LOGAN – Domestic violence and sexual abuse increase during public crisis like COVID-19, and CAPSA of Cache Valley wants to help victims who find themselves in need of help. The organization that also covers Rich County has already seen an increase in request for services and more severe abuse in the first weeks of this heightened public stress.
As “social distancing” and quarantine are used to contain the coronavirus outbreak, CAPSA anticipates an increase in the demand for their services.
“With more people being confined to their homes because of the pandemic situation it is causing an increase in domestic violence situations,” said Jill Anderson the executive director of CAPSA. “It is probably too early to tell how much. Our staff has been communicating to me they have seen increasing numbers and in the complexity of the cases.”
Survivors live in danger by staying home and having increase contact with their abuser. They are also isolated with their abusers. The added stress to the situation is dangerous and aggravates the situation.
“When they ask for help, they need to find new ways to communicate to us. A phone call is not an option in some cases,” she said. “For some, texting is the only way they can get help.”
Anderson said one of the things they have had to adjust to because of the virus is the reduction in the number of spaces the clients can stay in and they had to eliminate spaces where clients like to gather.
“Real Salt Lake recently made a large donation,” Anderson said. “It helped with a lot of our expenses, but we are having a large increase in expenses.”
CAPSA is ramping up and is changing some of their procedures during the pandemic, but the resources, expertise and support will continue.
In the last two weeks, CAPSA has implemented more technology and created procedures to move all casework and clinical therapy to phone and online sessions.
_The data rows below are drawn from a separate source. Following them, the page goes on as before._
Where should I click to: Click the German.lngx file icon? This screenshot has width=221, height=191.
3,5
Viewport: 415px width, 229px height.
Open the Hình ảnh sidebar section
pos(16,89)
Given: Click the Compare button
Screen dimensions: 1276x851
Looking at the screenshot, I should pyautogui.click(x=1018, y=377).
The organization is working on providing encrypted video conferences which meet high security standards and are protected by the same level of confidentiality as face-to-face meetings.
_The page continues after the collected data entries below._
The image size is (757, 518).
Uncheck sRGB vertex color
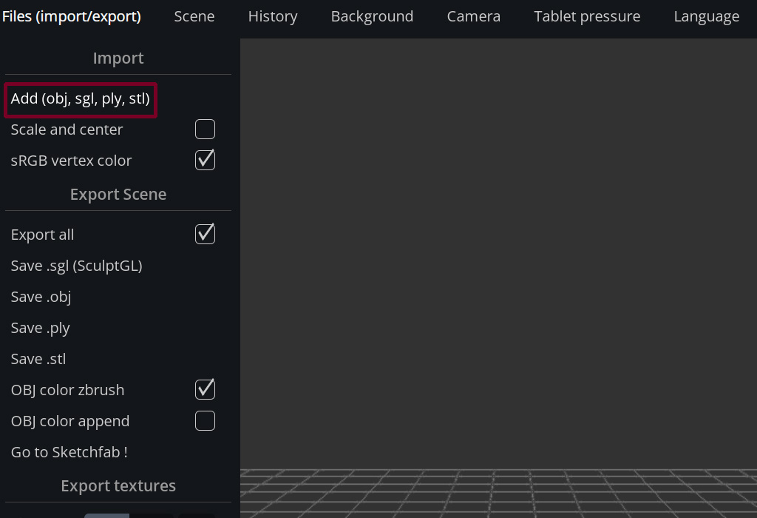point(205,161)
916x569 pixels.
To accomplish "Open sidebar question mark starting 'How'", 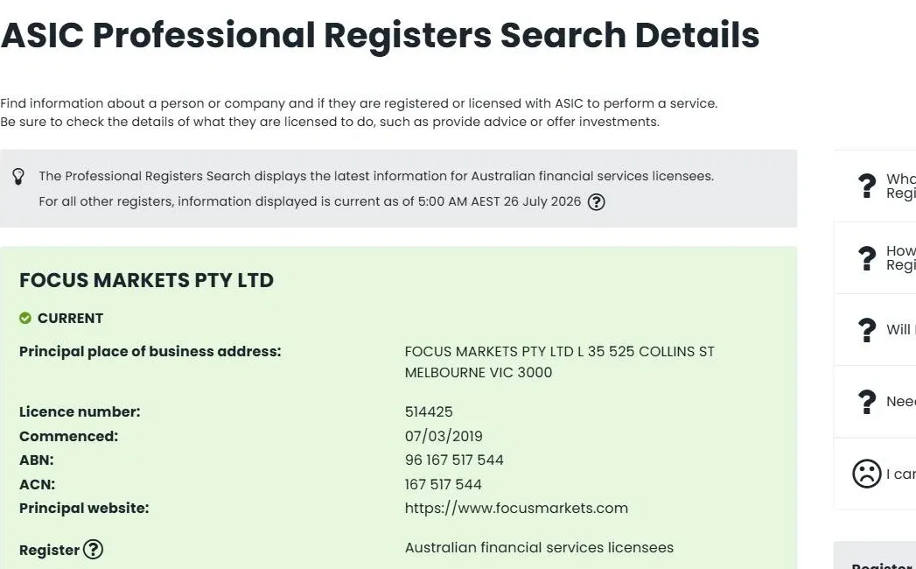I will coord(867,258).
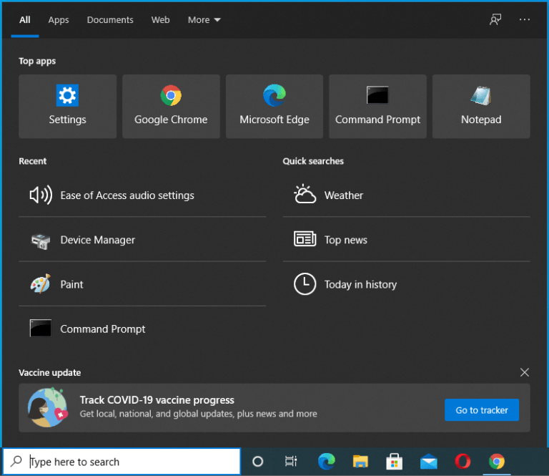The image size is (549, 476).
Task: Open the three-dot options menu
Action: click(x=525, y=20)
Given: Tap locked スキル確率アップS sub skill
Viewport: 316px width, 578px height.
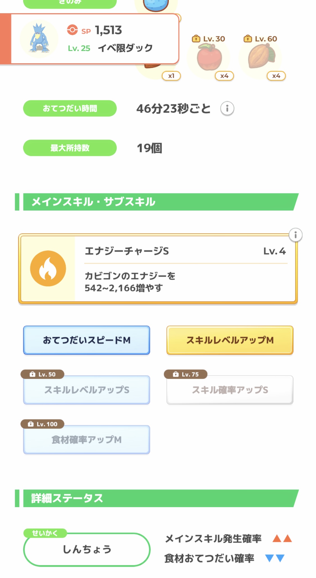Looking at the screenshot, I should click(230, 390).
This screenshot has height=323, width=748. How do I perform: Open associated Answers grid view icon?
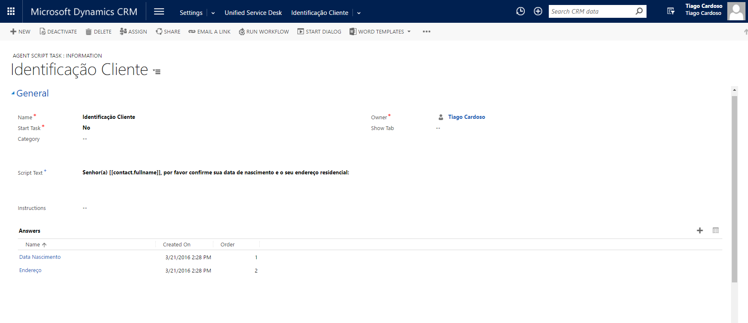(x=716, y=231)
Most new clients initiate contact with CAPSA through their 24/7 support phone line at (435) 753-2500.
All calls are assessed for the caller’s safety and are provided case management; the only difference is their follow-up casework will be online or via phone.
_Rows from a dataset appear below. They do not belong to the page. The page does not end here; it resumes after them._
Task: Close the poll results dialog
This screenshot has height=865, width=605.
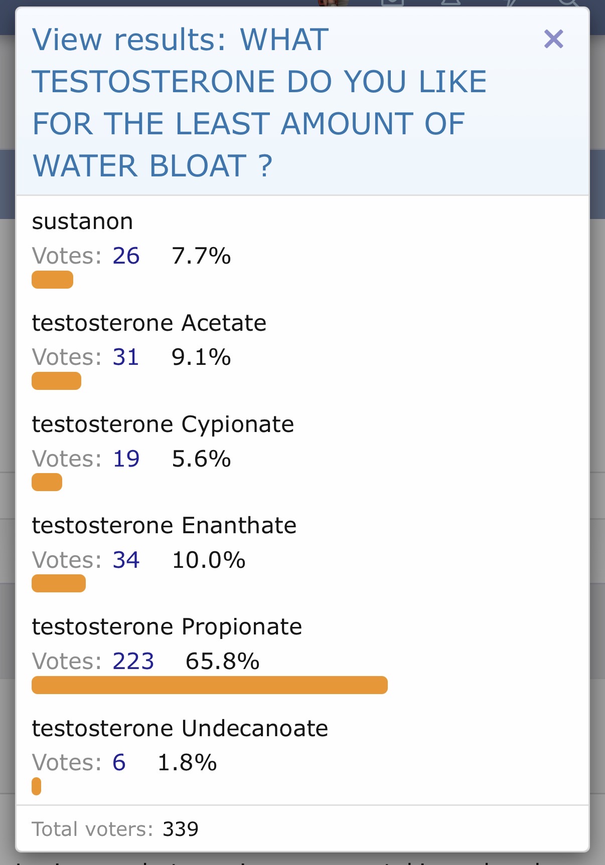Action: 553,39
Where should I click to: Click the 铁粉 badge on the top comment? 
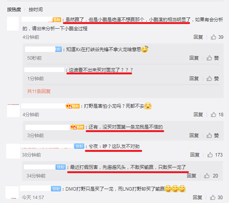tap(57, 20)
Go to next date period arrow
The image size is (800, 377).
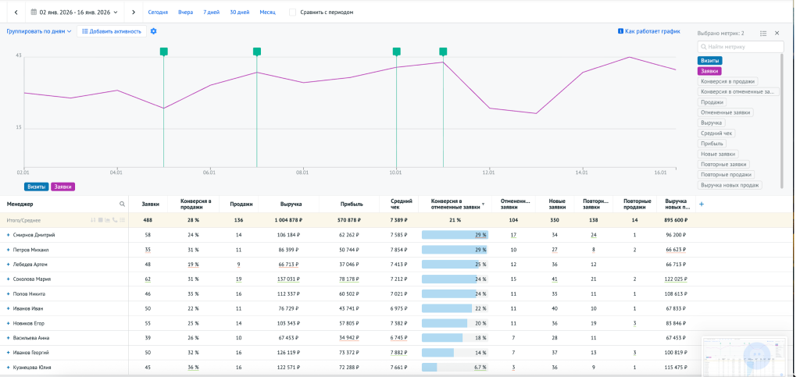(134, 12)
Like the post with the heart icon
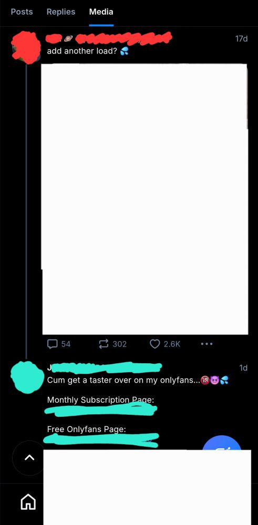 (x=164, y=344)
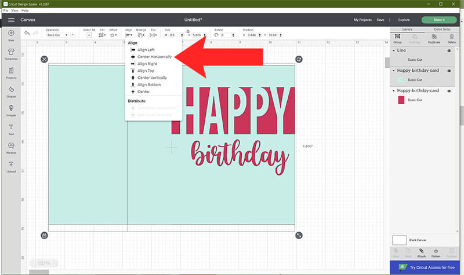
Task: Open the Images library
Action: click(11, 111)
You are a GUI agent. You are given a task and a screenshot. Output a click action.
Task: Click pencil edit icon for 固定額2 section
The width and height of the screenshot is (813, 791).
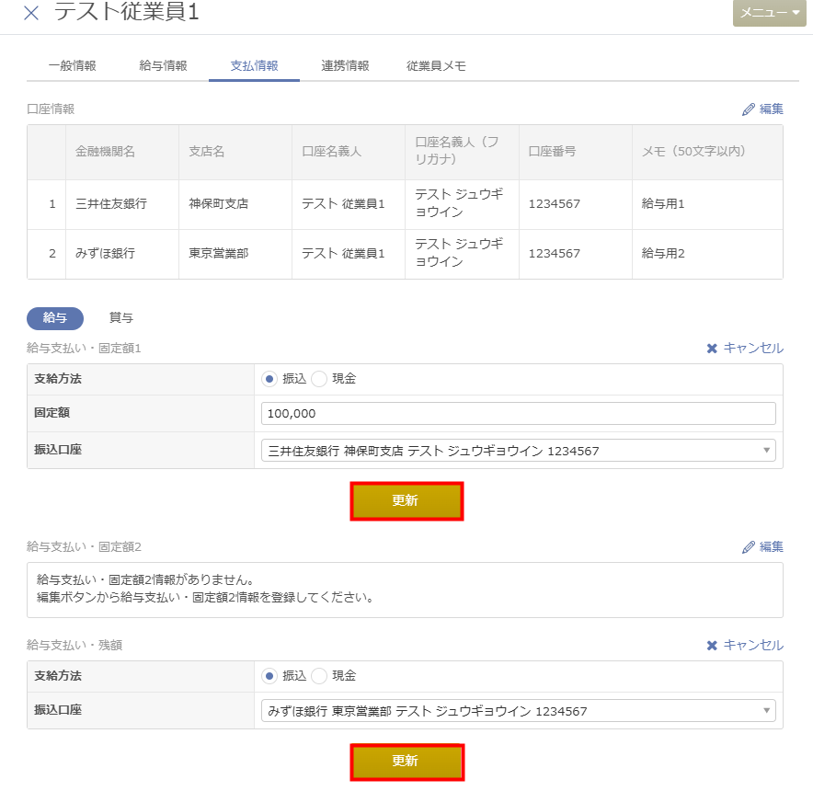click(x=749, y=546)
If they determine a client is in immediate danger and emergency shelter is needed and still available, CAPSA will do their best to provide a place to stay as opposed to a face-to-face meeting.
The uptick in abuse does not only manifest itself during pandemics, they also see it in natural disaster and other emergencies.
Anderson wants people to support the local businesses, but non-profits need the help too.
“The biggest thing is we want to let people know we are not going anywhere through the COVID-19 crisis,” Anderson said. “We are working though the challenges as we navigate the world with these additional stressors, as well.”
While many nonprofits have reduced services during this public crisis, CAPSA has been ramping up services.
CAPSA is committed to providing their core support services while ensuring the safety of all staff members. The core services includes casework, safety planning, rape exam advocacy, protective order support, legal reporting assistance, clinical therapy and emergency shelter.
During these extreme times CAPSA is not allowing visitors in their building.